5. Democratic Presidential Nominee

This one’s no mystery. When the economy is in the dumps, Americans stampede, with palms extended and pockets outturned, to democrats. If you find yourself as Democratic presidential nominee, don’t worry about utterly breaking the back of the capitalist system that has served as the catalyst for American ingenuity and progression for hundreds of years. Seriously, just promise money to everyone and they’ll love you. They'll elect you to whatever position you want. You’ll be like a kid who brings poison cup cakes into class to celebrate his birthday. Almost never do people connect the violent diarrhea hours later to the cup cakes that tasted so good just before afternoon recess. They just remember that you did them a solid by ponying up thickly iced cup cakes. You’re home free.
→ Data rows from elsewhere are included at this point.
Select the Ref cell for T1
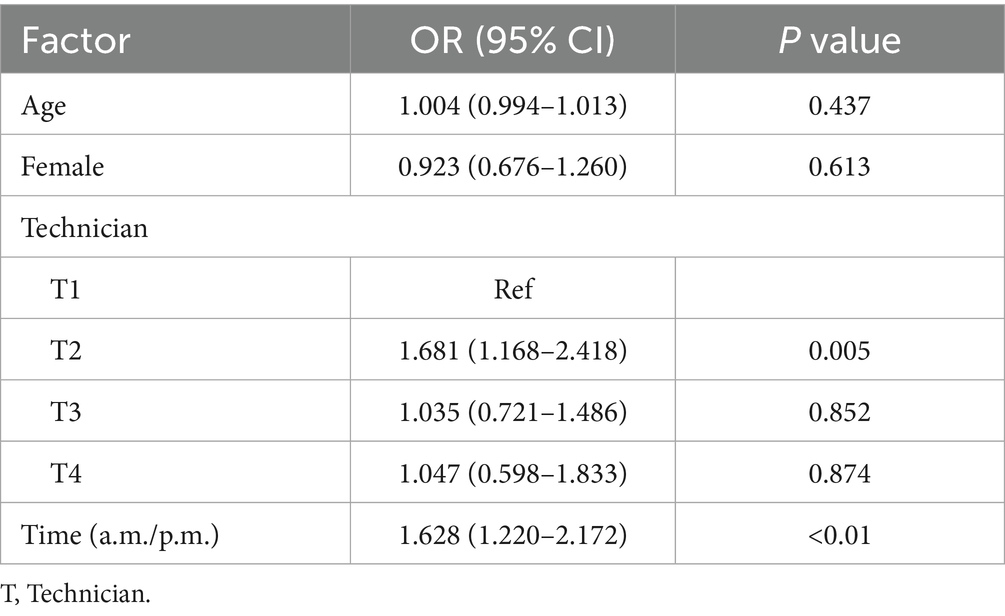This screenshot has width=1005, height=616. tap(512, 289)
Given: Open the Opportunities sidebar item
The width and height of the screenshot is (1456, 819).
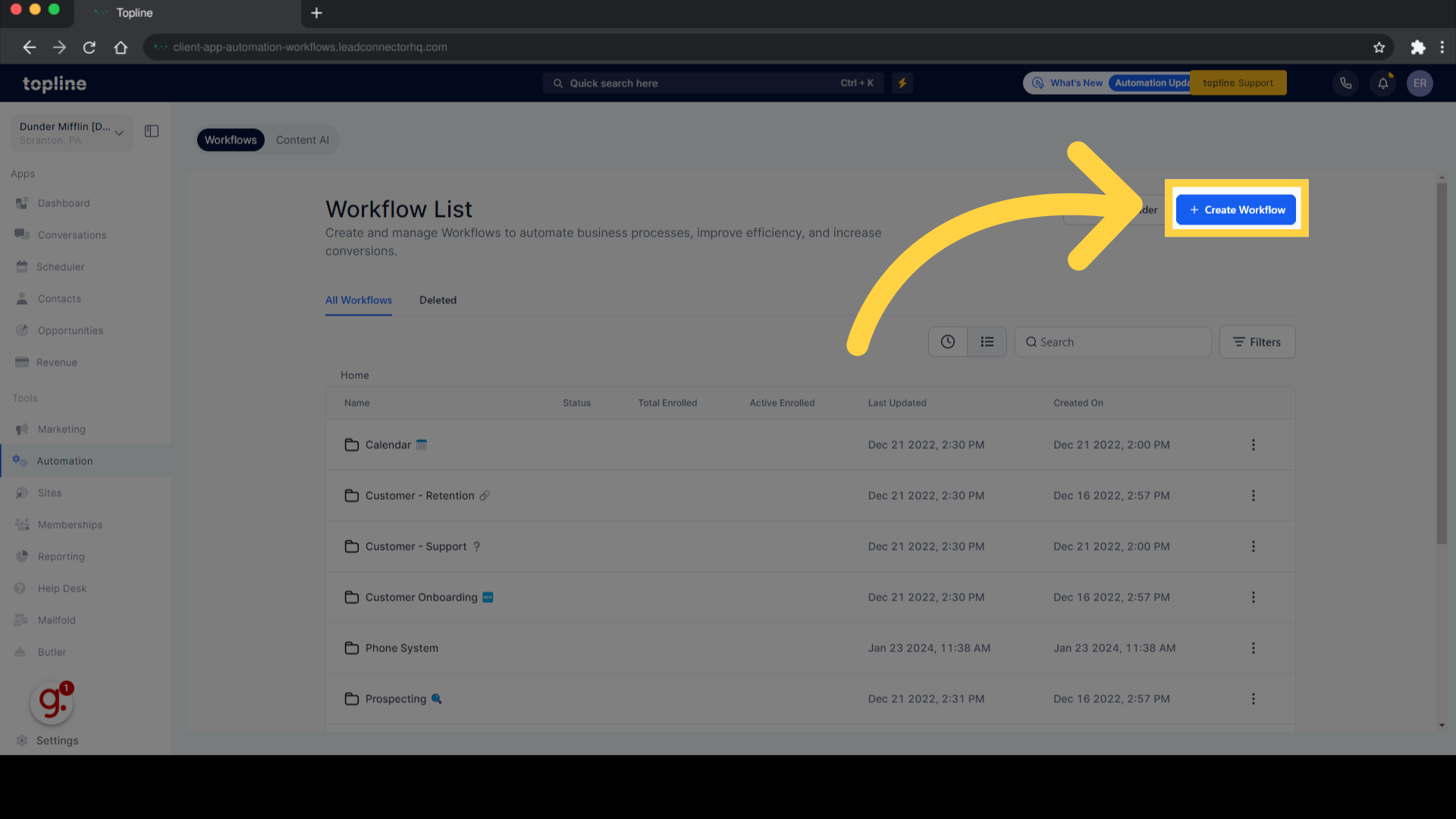Looking at the screenshot, I should 70,331.
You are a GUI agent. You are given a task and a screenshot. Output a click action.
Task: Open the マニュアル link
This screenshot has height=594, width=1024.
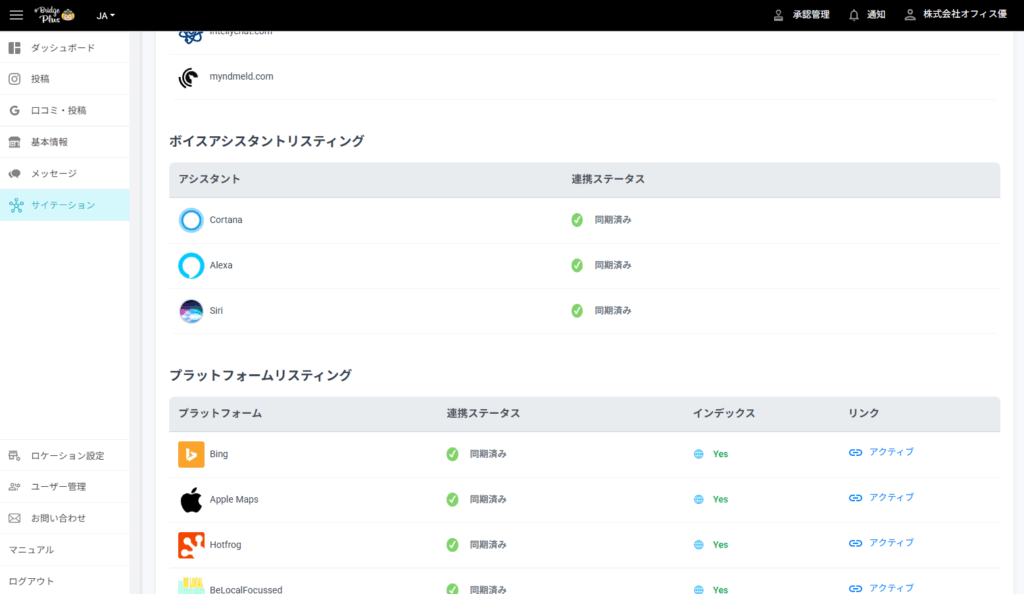(31, 550)
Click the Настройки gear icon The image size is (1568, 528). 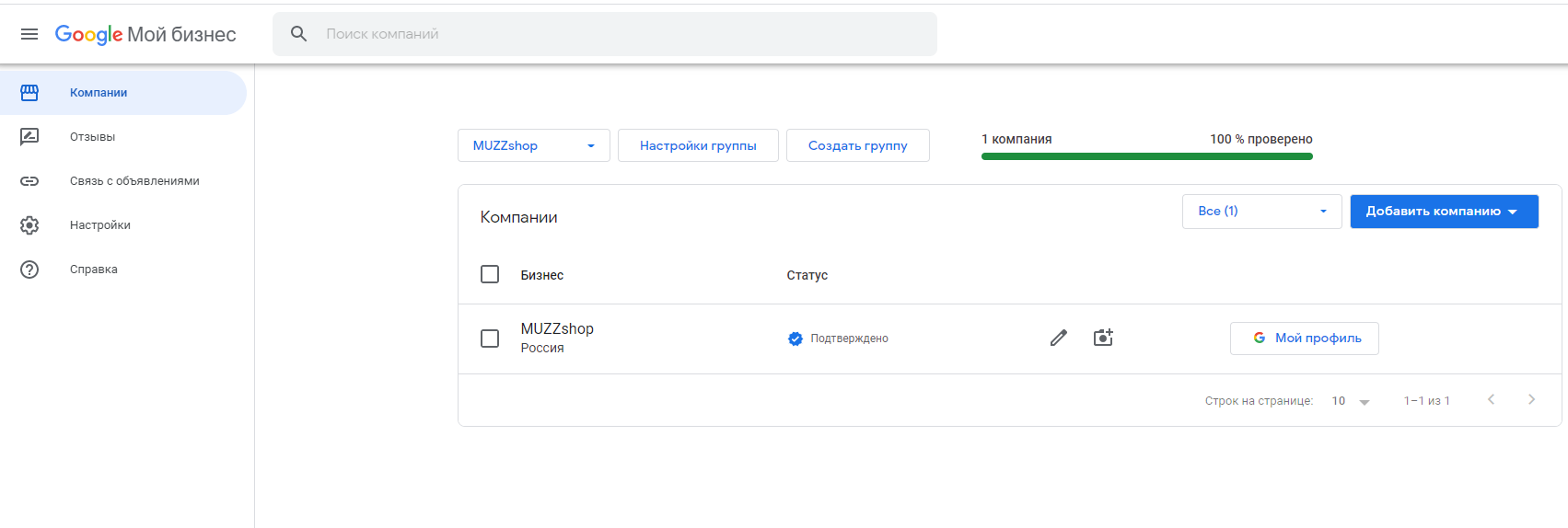tap(29, 225)
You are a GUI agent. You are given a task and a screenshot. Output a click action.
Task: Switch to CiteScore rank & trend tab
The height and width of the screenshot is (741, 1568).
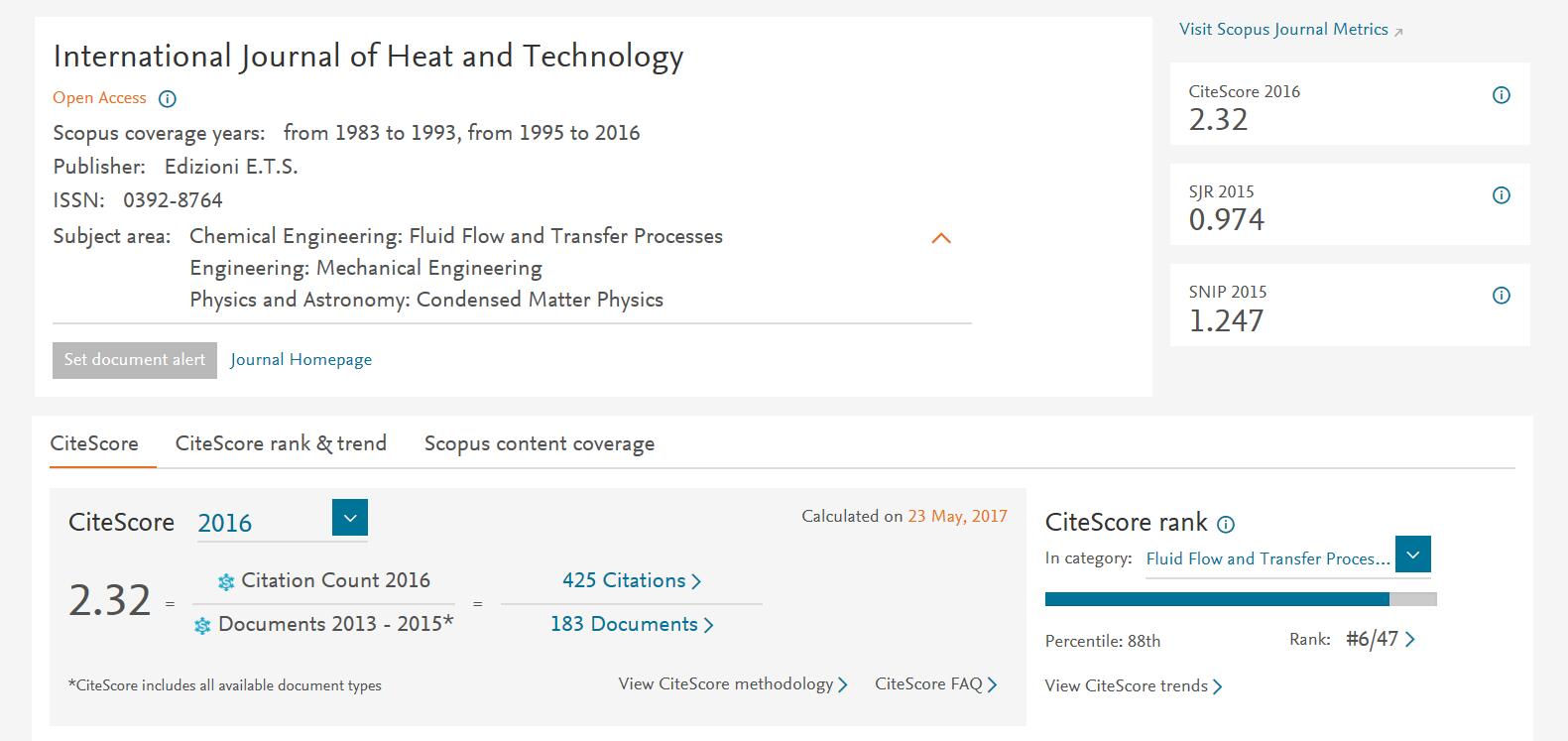tap(281, 443)
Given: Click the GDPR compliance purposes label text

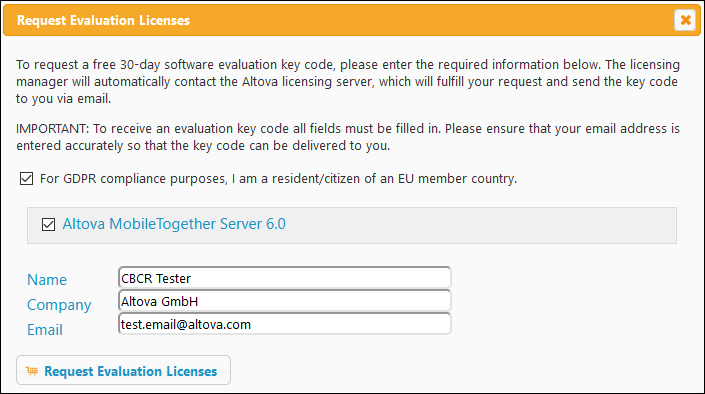Looking at the screenshot, I should [x=278, y=179].
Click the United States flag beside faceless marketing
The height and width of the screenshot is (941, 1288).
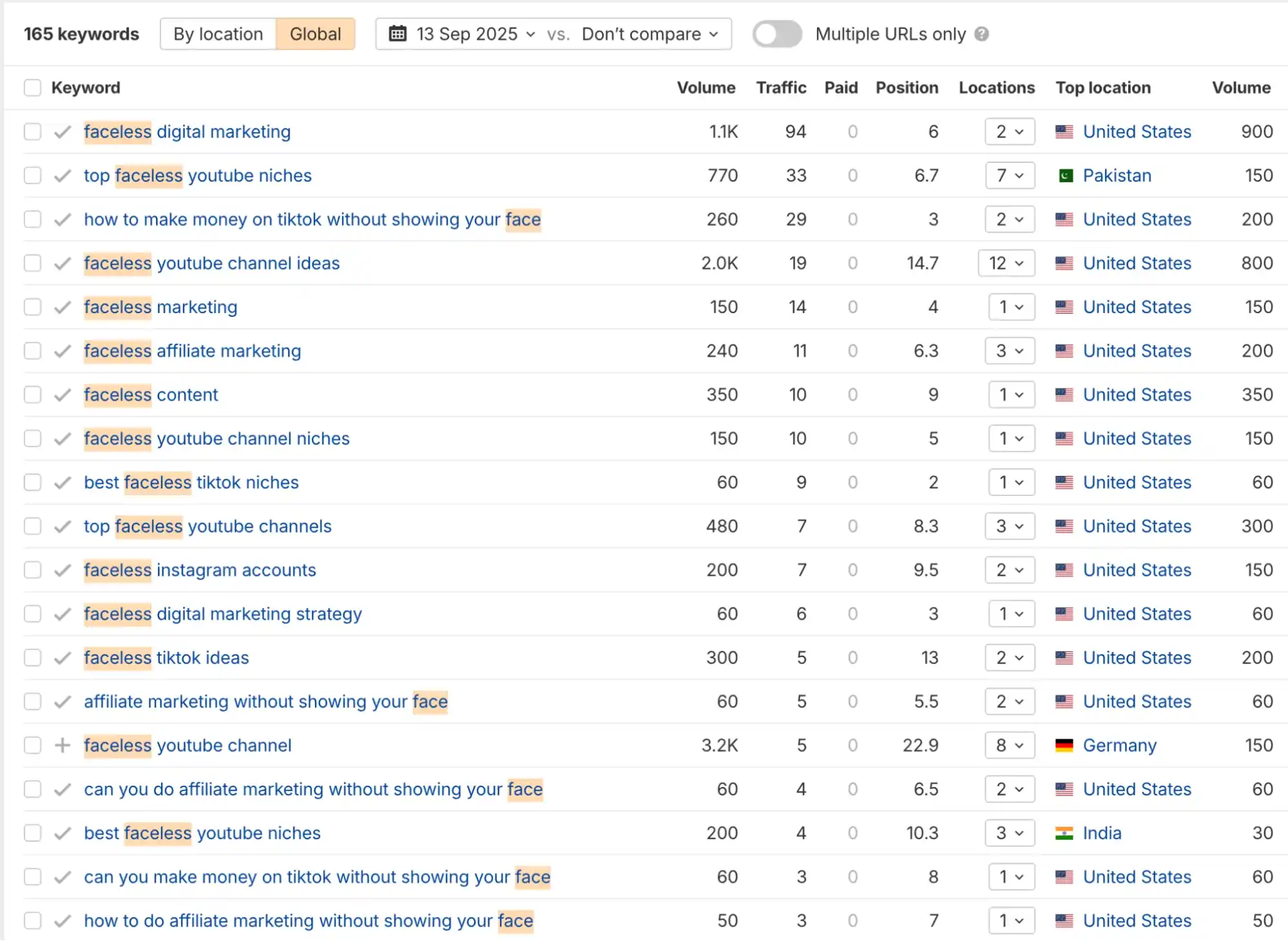coord(1064,307)
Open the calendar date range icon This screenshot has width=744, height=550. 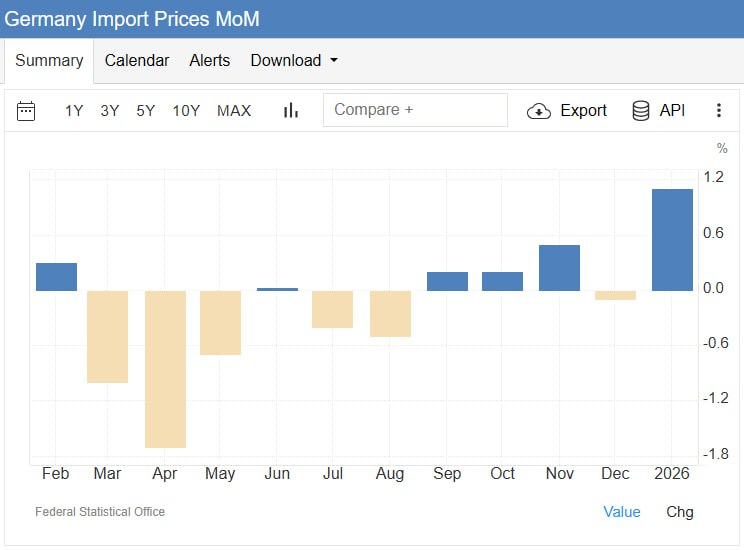click(26, 111)
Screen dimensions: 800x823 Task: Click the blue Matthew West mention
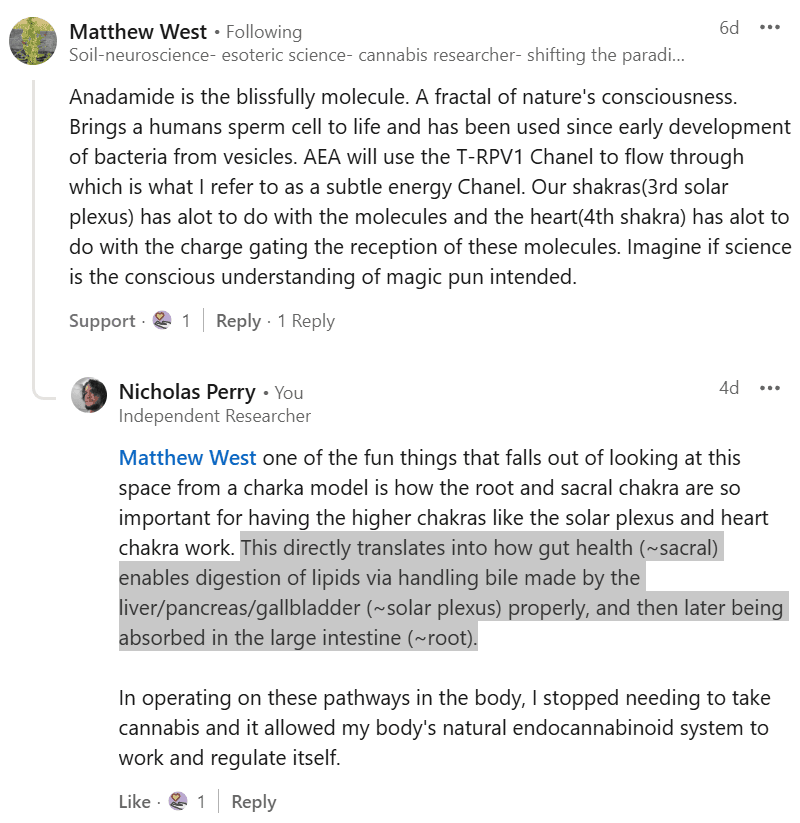188,458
These are just a few of many possible jobs with which to thrive in a down economy. But don’t limit yourself. Be creative. Maybe you could start a money-counterfeiting ring. Or perhaps you should consider starting a casino. Don’t overlook the timeless tactic of kidnapping/ransom. I hear they have some very realistic-looking ransom note fonts these days. Think of all the time you’ll save now that you don’t have to hunt through magazines looking for an appropriately sized and sinister-enough-looking letter ‘J.’ Throw those scissors in the waste bin. Sore cutting wrists and paper cuts are a thing of the past. Everything is streamlined these days. Really, the sky is the limit.

6 comments:

Lindsey Kilpatrick said...

I got another recession proof job for you. Stay at home mom. I haven't been layed-off, demoted or even threatened with a pay cut. Instead, my co. is demanding more hours, time and responsibility. Only problem is payment is snuggles, kisses, and loves rather than cold hard cash. I'd take the first any day!

Rachel+Co said...

Clint, Clint, Clint. You are funny, funny, funny. I think everyone will now feel the need to list other recession-proof jobs in your comments section. I sure do. Tax preparer.

clintclintclintclint said...

hey joe blogs,

as you can see, i deleted your comment. it's not necessarily because i disagree. (i am by no means a fan of george bush or his numerous policies and tactics with which he has slapped fiscal conservatism in the face.) rather, i deleted your comment because i don't think the comments section on my blog is the appropriate medium for political debate. pretty much any reference to politics found in my blog is made in jest. so if it's heated debate your after, feel free to comment elsewhere.

SIDNEY said...

I'm in no means searching a heated debate. Just adding context for anyone feeling disenchanted.

It is funny considering the last line in your message, tho.

angela hardison said...

6. Graphic Designer

Right? It's all about the right-brained thinkers.

Lindsey Kilpatrick said...

Time for a new one. Maybe one about your ridiculously, ridiculously adorable niece and nephew.